Voler pareggiare i conti con il passato; sembra essere uno dei leit-motiv del cinema italiano attuale. Dopo il “Il sol dell’avvenire” film-documentario di Giovanni Fasanella e Gianfranco Pannone, sul gruppo che diede vita alle Brigate Rosse, ecco uscire nelle sale l’ultimo film di Michele Soavi “Il sangue dei vinti”, tratto dall’omonimo romanzo di Giampaolo Pansa. Ed è già polemica.

Regista di “Dellamorte Dellamore”, cult-movie esistenzial-necrofilico, tratto dai fumetti di Tiziano Sclavi, il papà di Dylan Dog, allievo di Lamberto Bava e Dario Argento, dopo anni di televisione, Soavi ritorna sul grande schermo con un film ambientato in Italia, tra il luglio del 43’ e la primavera del 45’. La vicenda narra di un poliziotto (Michele Placido) che si nutre di una propria idea di morale e di giustizia e della sua famiglia che si spacca perché il fratello (Alessandro Preziosi) diventa partigiano e la sorella (Alina Nedelea) appoggia la Repubblica di Salò. La pellicola riecheggia “Il vento che accarezza l’erba” di Ken Loach ed è arricchita da un cast di prestigio: Barbora Bobulova, Giovanna Ralli, Stefano Dionisi e Philippe Leroy. 

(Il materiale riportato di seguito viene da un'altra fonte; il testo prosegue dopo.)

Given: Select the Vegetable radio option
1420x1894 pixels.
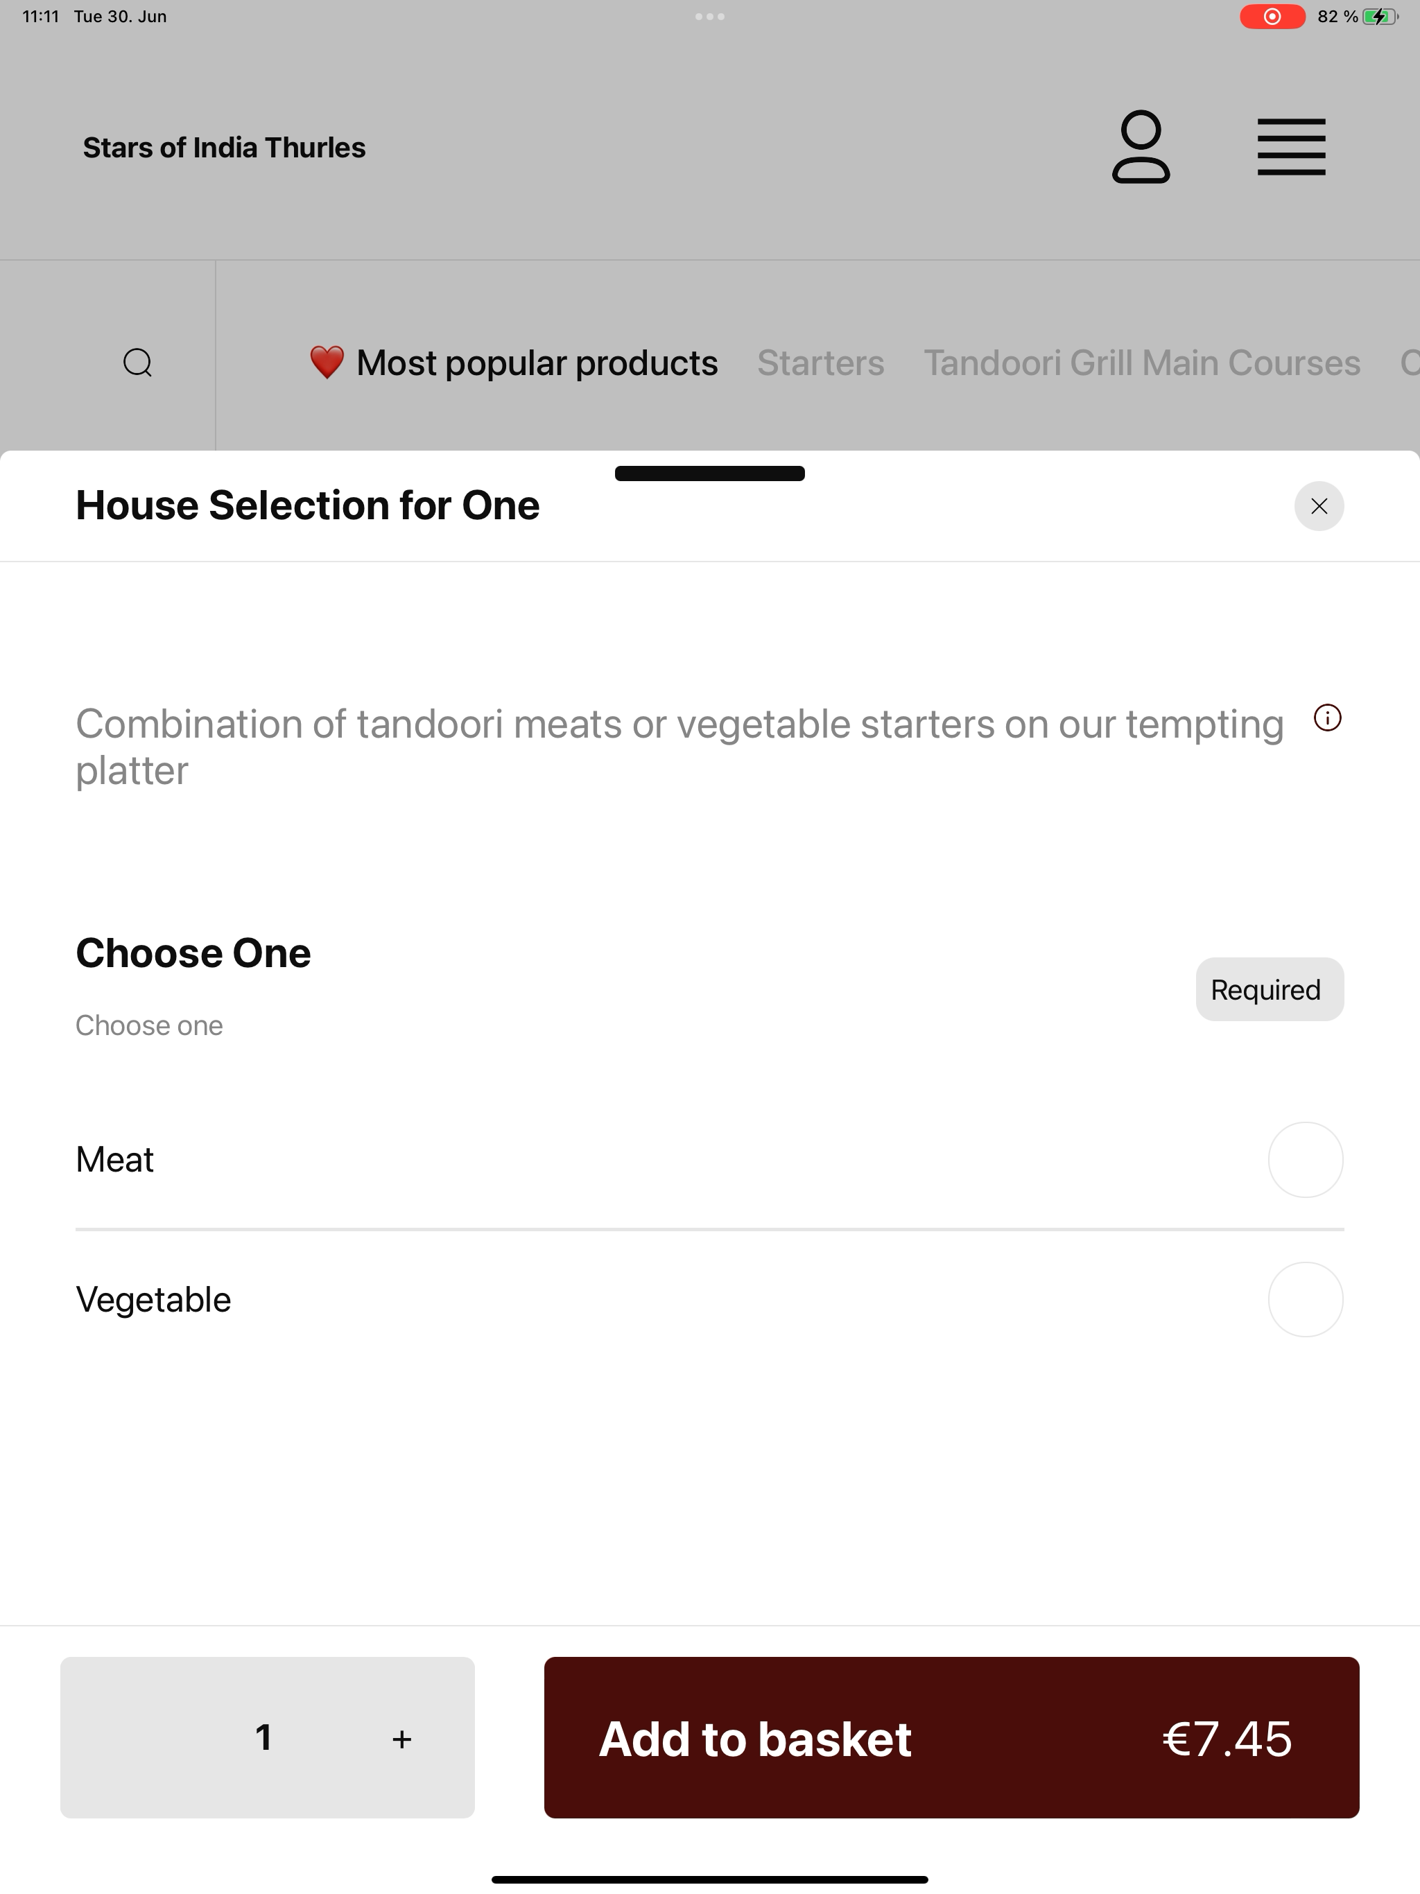Looking at the screenshot, I should 1305,1299.
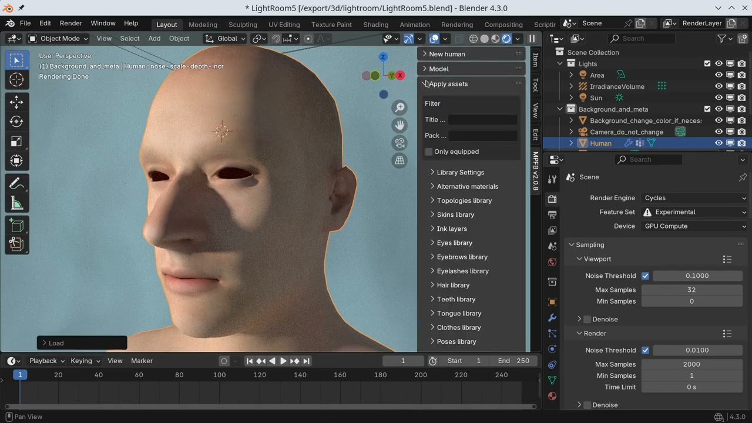Open the Render menu
Viewport: 752px width, 423px height.
[71, 24]
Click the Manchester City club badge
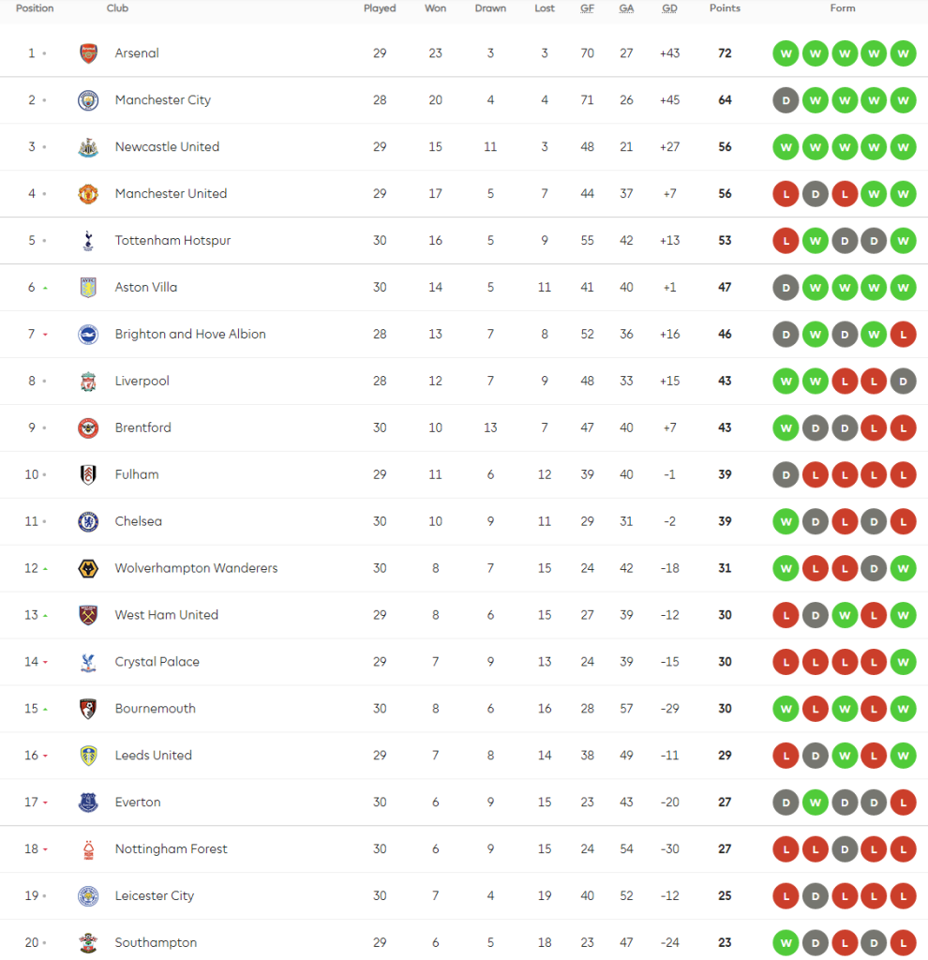 tap(88, 100)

La materia è esplosiva e va trattata con cura.” afferma deciso il regista. “Il progetto che era partito per la televisione e sposava dei canoni prestabiliti. Mi stimolava l’idea di raccontare qualcosa che non era stata mai trasportata al cinema prima di allora e che è stata tenuta nascosta negli ultimi 70 anni. Di fronte a tali problematiche, così delicate e scottanti, mi rendo conto che l’argomento cinema sfugge e gli aspetti estetici finiscono per essere messi in secondo piano.” Soavi è sereno e rifiuta qualsiasi etichettatura politica al suo film: “Su questo progetto in particolare, si parla dando sfogo alle proprie ideologie politiche. Durante la lavorazione mi sono sentito libero. Io non faccio politica e racconto le storie che mi piacciono. Del resto la mia famiglia era, come i personaggi del film, contraddittoria; mio padre era un repubblichino per cultura e mia madre ebrea. Il messaggio del film vuole porre l’attenzione sulla “pietas”, sul fatto che dopo la morte i cadaveri sono tutti eguali. La mia pellicola desta indignazione e funge da detonatore perchè su quel periodo storico c’è una fortissima “non riappacificazione”. La guerra è guerra e tutto quello che è successo in quel periodo lo si faceva per cultura o per appartenenza e si doveva necessariamente sposare una causa.”

A chi, provocatoriamente, lo accusa di aver abbandonato l’horror ed il cinema di genere per andare ad arricchire la già folta schiera dei tanto osannati registi italiani “d’autore”, Soavi, ribatte:

 “L’horror è diventato un lusso. Da tanto che sto cercando un bel soggetto, ma sono tutti fermi alle tradizioni. Il seme è rimasto lì e tutto quello che faccio è una ragione visiva che non rinnegherò mai. In televisione, poi, in questi anni, ho portato avanti quel cinema di genere classificato come il “poliziottesco”.